Pero el epicentro del viaje del Beagle está en las islas Galápagos. Aquí, y a lo largo del mes que duró su estancia en el archipiélago, Darwin reunió suficientes datos para elaborar su importante Teoría de la Evolución. En Galápagos no deja de sorprenderse con lo que encuentra: “La Historia Natural de estas islas es curiosísima y merece especial atención. La mayor parte de los seres que en ella viven son aborígenes y no se encuentran en ninguna otra parte; aún hay diferencia notable entre los que habitan en las diversas islas… Me veo movido a creer que, en un período geológicamente moderno, el archipiélago ha estado cubierto por el mar. En tal supuesto, así en lo que se refiere al espacio como al tiempo, me parece acercarnos mejor al gran hecho ­–que es un misterio entre los misterios–: a saber, la primera aparición de nuevos seres en el globo que habitamos”.

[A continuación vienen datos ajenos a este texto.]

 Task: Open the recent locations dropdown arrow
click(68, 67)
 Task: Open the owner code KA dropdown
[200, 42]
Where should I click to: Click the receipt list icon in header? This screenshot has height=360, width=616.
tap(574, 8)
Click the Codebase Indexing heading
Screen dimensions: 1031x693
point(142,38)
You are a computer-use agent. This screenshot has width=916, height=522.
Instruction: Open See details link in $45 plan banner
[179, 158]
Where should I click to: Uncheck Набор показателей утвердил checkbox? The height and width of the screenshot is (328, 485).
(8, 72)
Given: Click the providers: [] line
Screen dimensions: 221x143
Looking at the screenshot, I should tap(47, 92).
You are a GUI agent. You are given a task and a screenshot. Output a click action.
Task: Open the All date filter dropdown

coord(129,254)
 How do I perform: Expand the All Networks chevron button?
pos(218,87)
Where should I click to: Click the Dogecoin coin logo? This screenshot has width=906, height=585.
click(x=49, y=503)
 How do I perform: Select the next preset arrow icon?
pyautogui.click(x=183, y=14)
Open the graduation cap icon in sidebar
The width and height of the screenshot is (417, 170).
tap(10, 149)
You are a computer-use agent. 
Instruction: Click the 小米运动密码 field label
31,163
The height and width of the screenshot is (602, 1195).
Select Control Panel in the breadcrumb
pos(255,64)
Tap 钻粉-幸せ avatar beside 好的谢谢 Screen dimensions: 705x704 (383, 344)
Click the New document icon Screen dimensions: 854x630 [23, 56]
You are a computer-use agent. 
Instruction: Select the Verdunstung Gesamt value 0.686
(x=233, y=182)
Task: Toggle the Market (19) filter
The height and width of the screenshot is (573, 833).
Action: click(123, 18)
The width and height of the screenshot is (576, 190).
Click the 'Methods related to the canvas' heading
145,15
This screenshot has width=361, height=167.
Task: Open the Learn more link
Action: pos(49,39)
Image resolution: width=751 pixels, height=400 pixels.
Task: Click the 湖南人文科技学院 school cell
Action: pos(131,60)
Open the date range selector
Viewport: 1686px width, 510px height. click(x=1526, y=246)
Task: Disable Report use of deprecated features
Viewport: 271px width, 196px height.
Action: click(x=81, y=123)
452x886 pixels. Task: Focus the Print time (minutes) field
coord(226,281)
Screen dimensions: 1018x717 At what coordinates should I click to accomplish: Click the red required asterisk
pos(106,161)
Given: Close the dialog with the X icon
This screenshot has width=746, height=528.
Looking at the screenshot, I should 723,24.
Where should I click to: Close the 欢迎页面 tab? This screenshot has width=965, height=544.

Sorprende mucho la actividad y coraje que desplegó el joven Darwin en su recorrido, sobre todo cuando se compara con su vida posterior, del todo sedentaria. Pero en realidad no hay un gran cambio con el Darwin anterior al Beagle, que fue siempre un gran deportista y un adolescente muy inquieto. La ruptura vital se produjo luego, a la vuelta. No se puede decir, sin embargo, que el mundo por el que viajó Darwin permaneciera por aquel entonces aún ignoto y en tinieblas. Él no vivió las épocas de las grandes exploraciones, aunque, obviamente, en sus días quedaba mucho trabajo por hacer. No, no era un mundo por conocer, era un mundo por entender. En eso, en cuanto a la geología y la biología, permanecía aún virgen, porque no había explicaciones para lo que los ojos veían y los libros y mapas ilustraban. Y Darwin, él solo, lo entendió todo. Vaya si lo hizo.